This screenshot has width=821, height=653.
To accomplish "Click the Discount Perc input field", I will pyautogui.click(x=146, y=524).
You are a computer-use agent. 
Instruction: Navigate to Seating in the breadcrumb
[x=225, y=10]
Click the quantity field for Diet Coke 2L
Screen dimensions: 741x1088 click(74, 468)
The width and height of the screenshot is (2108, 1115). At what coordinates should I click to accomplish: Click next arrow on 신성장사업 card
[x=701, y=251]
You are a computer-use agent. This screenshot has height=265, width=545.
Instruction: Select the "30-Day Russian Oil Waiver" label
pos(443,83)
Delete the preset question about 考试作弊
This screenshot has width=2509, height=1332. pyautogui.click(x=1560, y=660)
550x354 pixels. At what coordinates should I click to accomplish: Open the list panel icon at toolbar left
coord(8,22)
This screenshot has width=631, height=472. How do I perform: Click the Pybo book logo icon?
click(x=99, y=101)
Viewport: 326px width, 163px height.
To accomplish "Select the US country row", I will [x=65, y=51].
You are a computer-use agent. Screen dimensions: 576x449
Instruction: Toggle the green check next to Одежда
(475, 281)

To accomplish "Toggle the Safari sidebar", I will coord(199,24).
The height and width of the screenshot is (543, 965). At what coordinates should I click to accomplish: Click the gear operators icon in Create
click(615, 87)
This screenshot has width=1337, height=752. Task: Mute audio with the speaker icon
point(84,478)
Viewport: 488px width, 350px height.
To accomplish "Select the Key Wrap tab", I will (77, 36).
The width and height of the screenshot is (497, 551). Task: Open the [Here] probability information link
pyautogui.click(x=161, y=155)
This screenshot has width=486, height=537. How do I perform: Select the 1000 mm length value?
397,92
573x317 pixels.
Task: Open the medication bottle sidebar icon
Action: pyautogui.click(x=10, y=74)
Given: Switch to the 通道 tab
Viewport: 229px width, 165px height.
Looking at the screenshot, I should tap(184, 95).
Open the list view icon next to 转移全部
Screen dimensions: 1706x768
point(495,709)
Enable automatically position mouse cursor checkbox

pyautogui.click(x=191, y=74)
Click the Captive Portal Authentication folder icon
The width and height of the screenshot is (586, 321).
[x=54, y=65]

**To do:** Set out every line of the records above as a Markdown table with the columns Row and Line. Number the rows in order and skip blank lines.

**Task answer:**
| Row | Line |
|---|---|
| 1 | This screenshot has width=821, height=653. |
| 2 | To accomplish "Click the Discount Perc input field", I will pyautogui.click(x=146, y=524). |
| 3 | You are a computer-use agent.  |
| 4 | Instruction: Navigate to Seating in the breadcrumb |
| 5 | [x=225, y=10] |
| 6 | Click the quantity field for Diet Coke 2L |
| 7 | Screen dimensions: 741x1088 click(74, 468) |
| 8 | The width and height of the screenshot is (2108, 1115). At what coordinates should I click to accomplish: Click next arrow on 신성장사업 card |
| 9 | [x=701, y=251] |
| 10 | You are a computer-use agent. This screenshot has height=265, width=545. |
| 11 | Instruction: Select the "30-Day Russian Oil Waiver" label |
| 12 | pos(443,83) |
| 13 | Delete the preset question about 考试作弊 |
| 14 | This screenshot has width=2509, height=1332. pyautogui.click(x=1560, y=660) |
| 15 | 550x354 pixels. At what coordinates should I click to accomplish: Open the list panel icon at toolbar left |
| 16 | coord(8,22) |
| 17 | This screenshot has width=631, height=472. How do I perform: Click the Pybo book logo icon? |
| 18 | click(x=99, y=101) |
| 19 | Viewport: 326px width, 163px height. |
| 20 | To accomplish "Select the US country row", I will [x=65, y=51]. |
| 21 | You are a computer-use agent. Screen dimensions: 576x449 |
| 22 | Instruction: Toggle the green check next to Одежда |
| 23 | (475, 281) |
| 24 | To accomplish "Toggle the Safari sidebar", I will coord(199,24). |
| 25 | The height and width of the screenshot is (543, 965). At what coordinates should I click to accomplish: Click the gear operators icon in Create |
| 26 | click(615, 87) |
| 27 | This screenshot has width=1337, height=752. Task: Mute audio with the speaker icon |
| 28 | point(84,478) |
| 29 | Viewport: 488px width, 350px height. |
| 30 | To accomplish "Select the Key Wrap tab", I will (77, 36). |
| 31 | The width and height of the screenshot is (497, 551). Task: Open the [Here] probability information link |
| 32 | pyautogui.click(x=161, y=155) |
| 33 | This screenshot has width=486, height=537. How do I perform: Select the 1000 mm length value? |
| 34 | 397,92 |
| 35 | 573x317 pixels. |
| 36 | Task: Open the medication bottle sidebar icon |
| 37 | Action: pyautogui.click(x=10, y=74) |
| 38 | Given: Switch to the 通道 tab |
| 39 | Viewport: 229px width, 165px height. |
| 40 | Looking at the screenshot, I should tap(184, 95). |
| 41 | Open the list view icon next to 转移全部 |
| 42 | Screen dimensions: 1706x768 |
| 43 | point(495,709) |
| 44 | Enable automatically position mouse cursor checkbox |
| 45 | pyautogui.click(x=191, y=74) |
| 46 | Click the Captive Portal Authentication folder icon |
| 47 | The width and height of the screenshot is (586, 321). |
| 48 | [x=54, y=65] |